#### Work instructions
Set down all of the entries exactly, leaving nothing out.

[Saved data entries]

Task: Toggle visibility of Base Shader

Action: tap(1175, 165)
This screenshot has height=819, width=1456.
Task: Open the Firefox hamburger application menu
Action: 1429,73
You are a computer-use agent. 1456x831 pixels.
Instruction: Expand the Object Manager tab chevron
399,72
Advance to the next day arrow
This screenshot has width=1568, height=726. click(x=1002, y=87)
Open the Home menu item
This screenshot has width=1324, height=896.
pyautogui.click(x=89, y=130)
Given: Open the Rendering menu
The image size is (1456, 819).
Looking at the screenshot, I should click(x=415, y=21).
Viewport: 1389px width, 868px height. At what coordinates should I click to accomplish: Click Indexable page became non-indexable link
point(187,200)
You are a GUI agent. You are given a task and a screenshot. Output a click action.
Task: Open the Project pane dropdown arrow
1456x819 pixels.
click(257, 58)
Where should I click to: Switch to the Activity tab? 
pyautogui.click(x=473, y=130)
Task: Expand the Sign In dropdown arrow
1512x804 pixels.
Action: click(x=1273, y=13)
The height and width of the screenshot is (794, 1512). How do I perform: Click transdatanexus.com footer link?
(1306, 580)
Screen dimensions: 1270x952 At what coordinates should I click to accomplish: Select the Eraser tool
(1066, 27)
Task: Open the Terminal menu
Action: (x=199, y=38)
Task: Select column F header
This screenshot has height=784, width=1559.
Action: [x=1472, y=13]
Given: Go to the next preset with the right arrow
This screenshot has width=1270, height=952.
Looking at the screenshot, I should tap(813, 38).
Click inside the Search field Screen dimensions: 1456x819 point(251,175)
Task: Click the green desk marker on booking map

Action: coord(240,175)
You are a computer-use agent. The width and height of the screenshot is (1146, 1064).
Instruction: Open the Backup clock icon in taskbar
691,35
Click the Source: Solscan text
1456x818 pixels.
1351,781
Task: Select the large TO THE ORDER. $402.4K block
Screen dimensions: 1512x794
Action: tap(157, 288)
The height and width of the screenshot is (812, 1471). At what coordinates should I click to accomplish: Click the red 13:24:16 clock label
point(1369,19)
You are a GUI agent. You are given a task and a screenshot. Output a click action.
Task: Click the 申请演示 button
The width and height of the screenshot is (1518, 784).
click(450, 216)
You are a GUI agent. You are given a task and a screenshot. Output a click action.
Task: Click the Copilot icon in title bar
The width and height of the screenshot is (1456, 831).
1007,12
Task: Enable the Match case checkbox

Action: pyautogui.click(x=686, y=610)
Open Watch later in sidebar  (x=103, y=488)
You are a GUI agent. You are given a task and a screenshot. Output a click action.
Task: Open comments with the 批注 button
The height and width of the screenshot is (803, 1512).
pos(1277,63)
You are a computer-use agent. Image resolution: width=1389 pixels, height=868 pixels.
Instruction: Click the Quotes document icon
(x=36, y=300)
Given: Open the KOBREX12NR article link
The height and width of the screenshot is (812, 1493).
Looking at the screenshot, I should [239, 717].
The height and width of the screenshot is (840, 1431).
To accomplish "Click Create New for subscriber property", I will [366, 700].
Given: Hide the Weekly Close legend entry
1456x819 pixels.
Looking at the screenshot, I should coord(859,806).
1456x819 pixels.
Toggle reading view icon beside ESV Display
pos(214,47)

#### Your response
Task: Toggle visibility of Base Shader

Action: tap(1175, 165)
This screenshot has height=819, width=1456.
Task: Open the Firefox hamburger application menu
Action: 1429,73
You are a computer-use agent. 1456x831 pixels.
Instruction: Expand the Object Manager tab chevron
399,72
Advance to the next day arrow
This screenshot has width=1568, height=726. click(x=1002, y=87)
Open the Home menu item
This screenshot has width=1324, height=896.
pyautogui.click(x=89, y=130)
Given: Open the Rendering menu
The image size is (1456, 819).
Looking at the screenshot, I should click(x=415, y=21).
Viewport: 1389px width, 868px height. At what coordinates should I click to accomplish: Click Indexable page became non-indexable link
point(187,200)
You are a GUI agent. You are given a task and a screenshot. Output a click action.
Task: Open the Project pane dropdown arrow
1456x819 pixels.
click(257, 58)
Where should I click to: Switch to the Activity tab? 
pyautogui.click(x=473, y=130)
Task: Expand the Sign In dropdown arrow
1512x804 pixels.
Action: click(x=1273, y=13)
The height and width of the screenshot is (794, 1512). How do I perform: Click transdatanexus.com footer link?
(1306, 580)
Screen dimensions: 1270x952 At what coordinates should I click to accomplish: Select the Eraser tool
(1066, 27)
Task: Open the Terminal menu
Action: (x=199, y=38)
Task: Select column F header
This screenshot has height=784, width=1559.
Action: [x=1472, y=13]
Given: Go to the next preset with the right arrow
This screenshot has width=1270, height=952.
Looking at the screenshot, I should tap(813, 38).
Click inside the Search field Screen dimensions: 1456x819 point(251,175)
Task: Click the green desk marker on booking map

Action: coord(240,175)
You are a computer-use agent. The width and height of the screenshot is (1146, 1064).
Instruction: Open the Backup clock icon in taskbar
691,35
Click the Source: Solscan text
1456x818 pixels.
1351,781
Task: Select the large TO THE ORDER. $402.4K block
Screen dimensions: 1512x794
Action: tap(157, 288)
The height and width of the screenshot is (812, 1471). At what coordinates should I click to accomplish: Click the red 13:24:16 clock label
point(1369,19)
You are a GUI agent. You are given a task and a screenshot. Output a click action.
Task: Click the 申请演示 button
The width and height of the screenshot is (1518, 784).
click(450, 216)
You are a GUI agent. You are given a task and a screenshot. Output a click action.
Task: Click the Copilot icon in title bar
The width and height of the screenshot is (1456, 831).
1007,12
Task: Enable the Match case checkbox

Action: pyautogui.click(x=686, y=610)
Open Watch later in sidebar  (x=103, y=488)
You are a GUI agent. You are given a task and a screenshot. Output a click action.
Task: Open comments with the 批注 button
The height and width of the screenshot is (803, 1512).
pos(1277,63)
You are a computer-use agent. Image resolution: width=1389 pixels, height=868 pixels.
Instruction: Click the Quotes document icon
(x=36, y=300)
Given: Open the KOBREX12NR article link
The height and width of the screenshot is (812, 1493).
Looking at the screenshot, I should [239, 717].
The height and width of the screenshot is (840, 1431).
To accomplish "Click Create New for subscriber property", I will [366, 700].
Given: Hide the Weekly Close legend entry
1456x819 pixels.
Looking at the screenshot, I should coord(859,806).
1456x819 pixels.
Toggle reading view icon beside ESV Display
pos(214,47)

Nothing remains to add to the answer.